> **Required task**
Print the text of each of the following records word for word, without the pictures.
────────────────────
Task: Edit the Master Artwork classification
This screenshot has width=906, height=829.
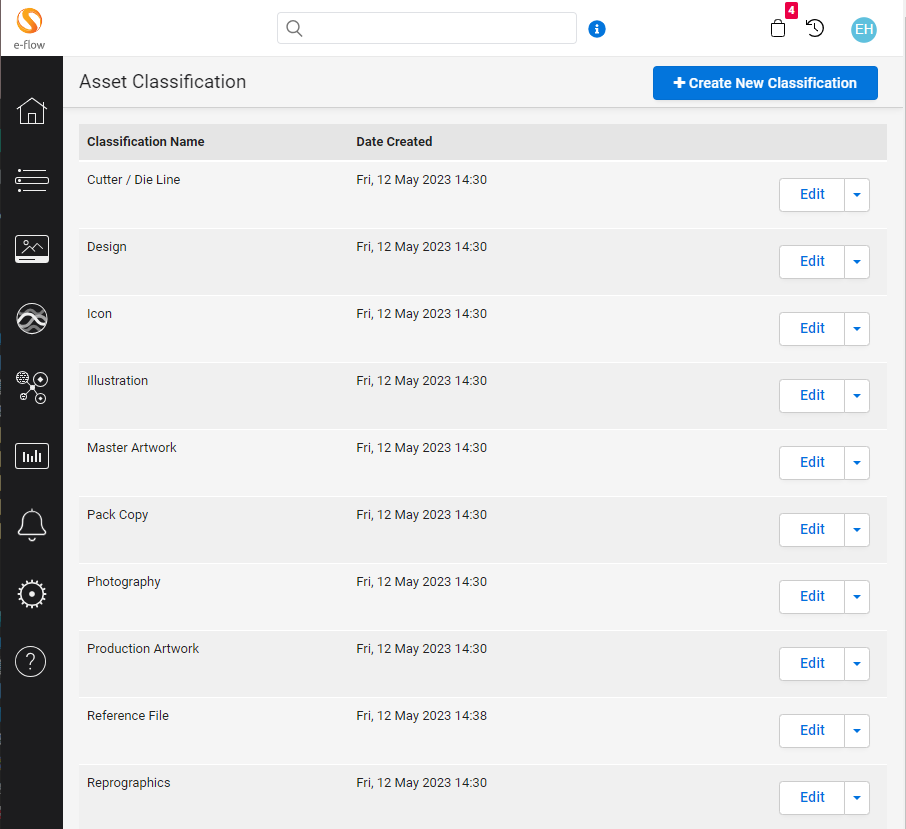Action: point(811,463)
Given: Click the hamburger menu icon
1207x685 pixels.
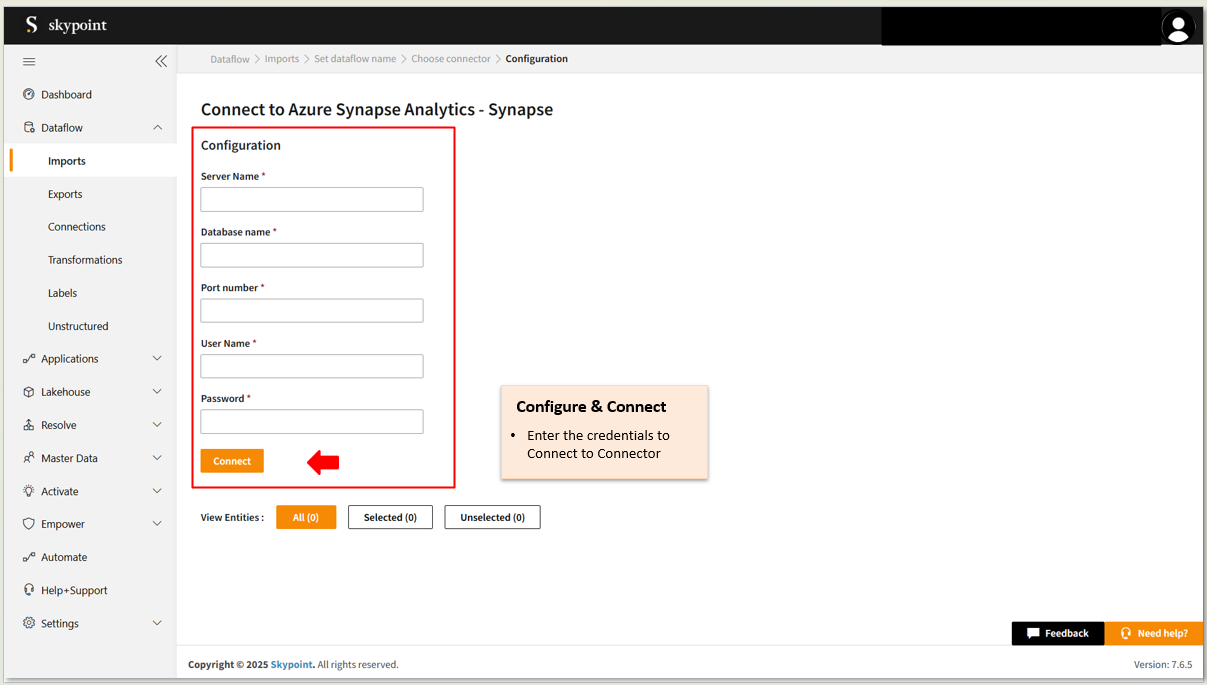Looking at the screenshot, I should click(x=29, y=62).
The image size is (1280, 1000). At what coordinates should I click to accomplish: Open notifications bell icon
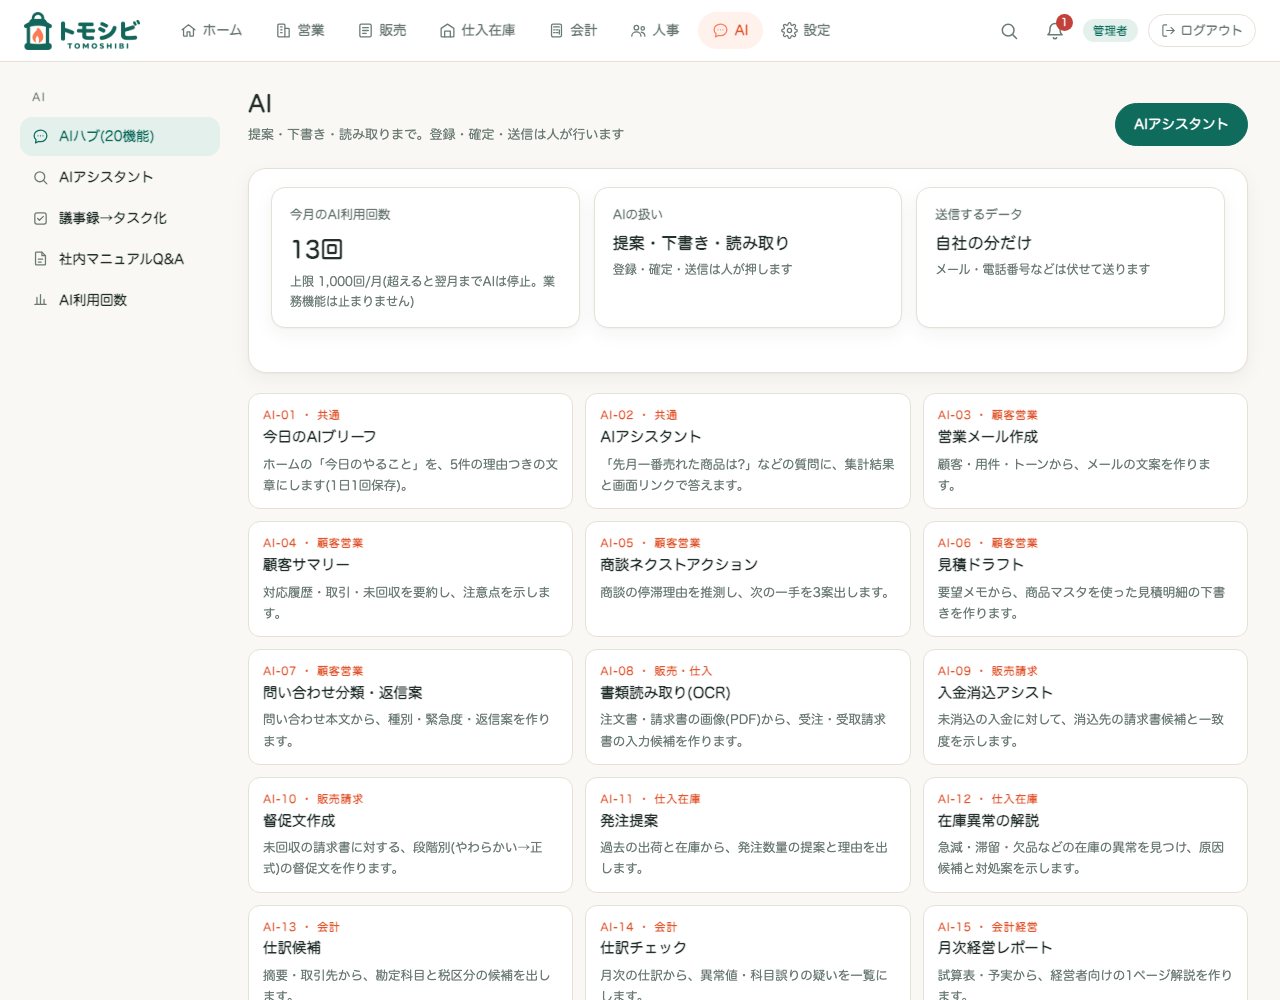pos(1055,31)
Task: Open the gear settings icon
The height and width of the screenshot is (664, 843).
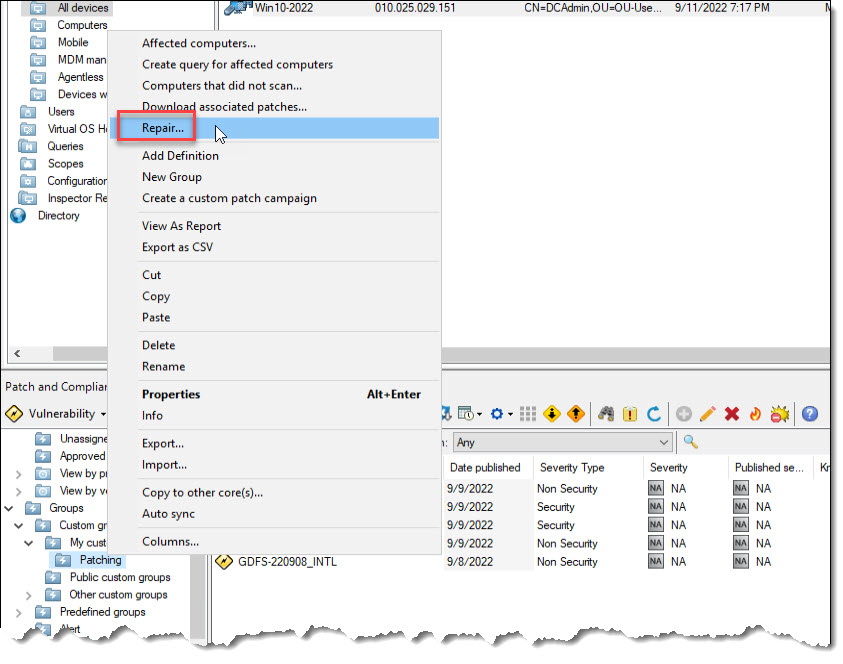Action: tap(496, 413)
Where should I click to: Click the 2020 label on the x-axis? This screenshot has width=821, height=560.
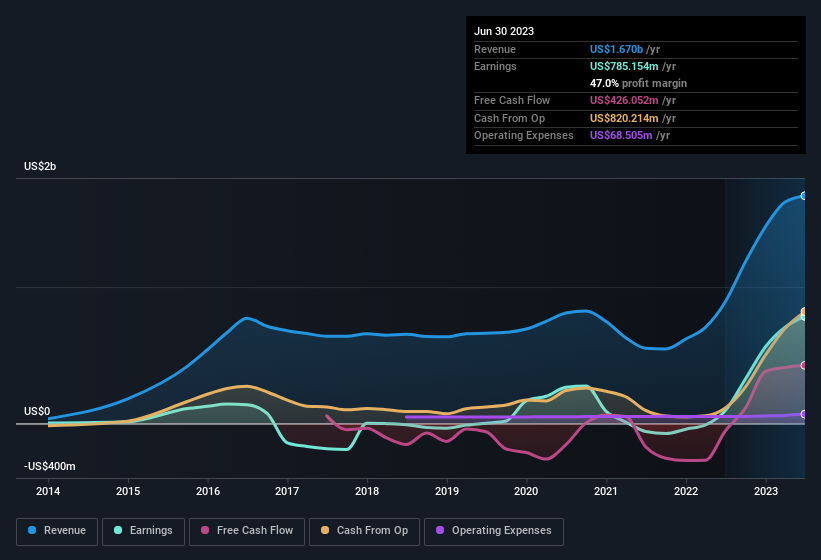click(x=526, y=491)
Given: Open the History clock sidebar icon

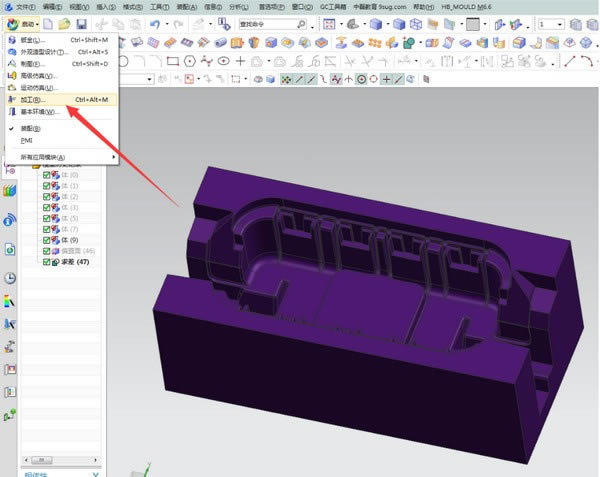Looking at the screenshot, I should pyautogui.click(x=10, y=278).
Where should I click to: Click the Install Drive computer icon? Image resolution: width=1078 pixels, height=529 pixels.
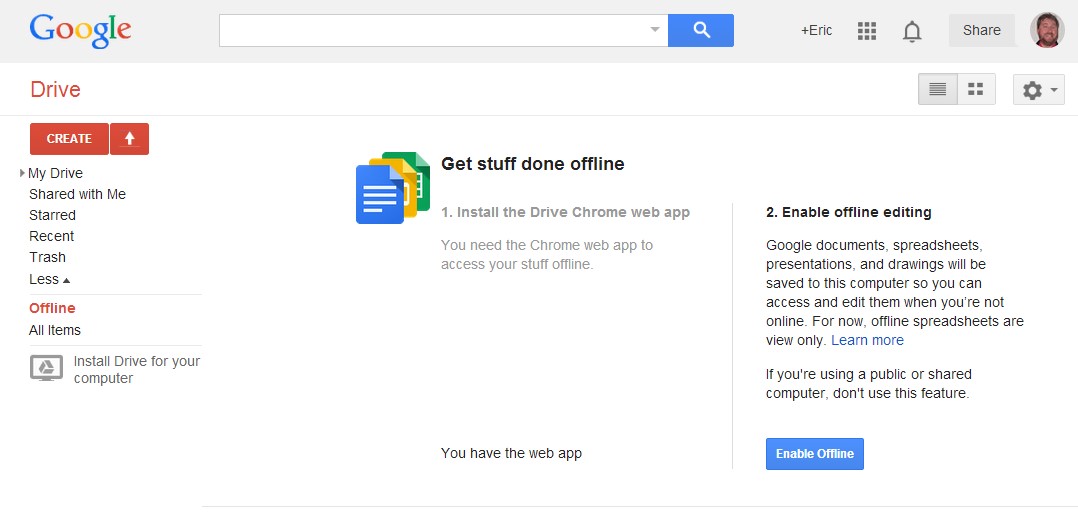click(x=46, y=369)
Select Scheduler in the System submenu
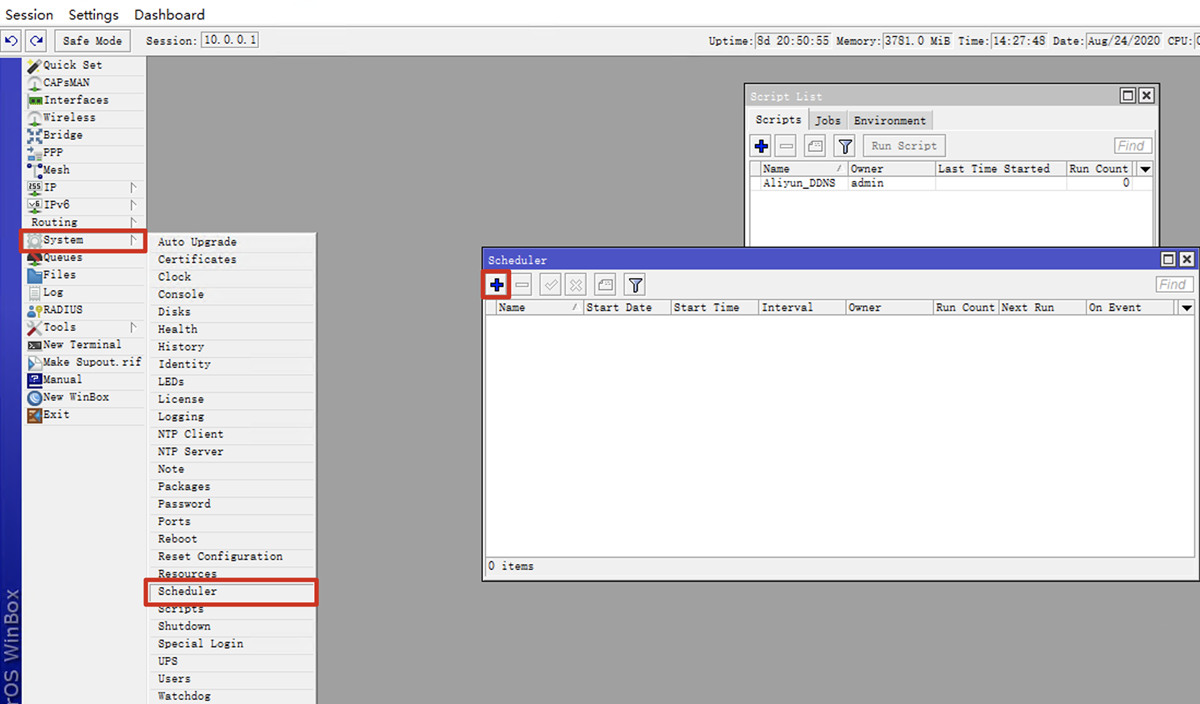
────────────────────
> **Task answer**
Task: Edit the Master Artwork classification
This screenshot has width=906, height=829.
Action: point(811,463)
Given: Click the hamburger menu icon
1207x685 pixels.
Looking at the screenshot, I should click(x=29, y=62).
The image size is (1280, 1000). At what coordinates should I click to accomplish: Open notifications bell icon
pos(1055,31)
Task: Open the gear settings icon
The height and width of the screenshot is (664, 843).
Action: tap(496, 413)
Where should I click to: Click the 2020 label on the x-axis? This screenshot has width=821, height=560.
click(x=526, y=491)
Given: Open the History clock sidebar icon

Looking at the screenshot, I should pyautogui.click(x=10, y=278).
Where should I click to: Click the Install Drive computer icon? Image resolution: width=1078 pixels, height=529 pixels.
click(x=46, y=369)
Select Scheduler in the System submenu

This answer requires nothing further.